STATED GOAL:
Retype every line of the listing below without changing anything.

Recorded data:
::::

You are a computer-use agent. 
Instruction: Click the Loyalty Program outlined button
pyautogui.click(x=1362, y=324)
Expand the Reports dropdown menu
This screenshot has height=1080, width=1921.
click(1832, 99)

::::

ANSWER BELOW:
You are a computer-use agent. 
Instruction: Click the Loyalty Program outlined button
pyautogui.click(x=1362, y=324)
Expand the Reports dropdown menu
This screenshot has height=1080, width=1921.
click(1832, 99)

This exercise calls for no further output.